▶ **Brief**
Gather every line of the records below that contains the word "height", matching its case exactly, and copy each line in full.

>> BEGIN

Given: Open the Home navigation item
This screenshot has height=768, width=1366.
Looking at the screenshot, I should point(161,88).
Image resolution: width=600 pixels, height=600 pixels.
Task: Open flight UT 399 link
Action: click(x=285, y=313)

>> END

▶ **Answer to the exercise**
This screenshot has height=768, width=1366.
Image resolution: width=600 pixels, height=600 pixels.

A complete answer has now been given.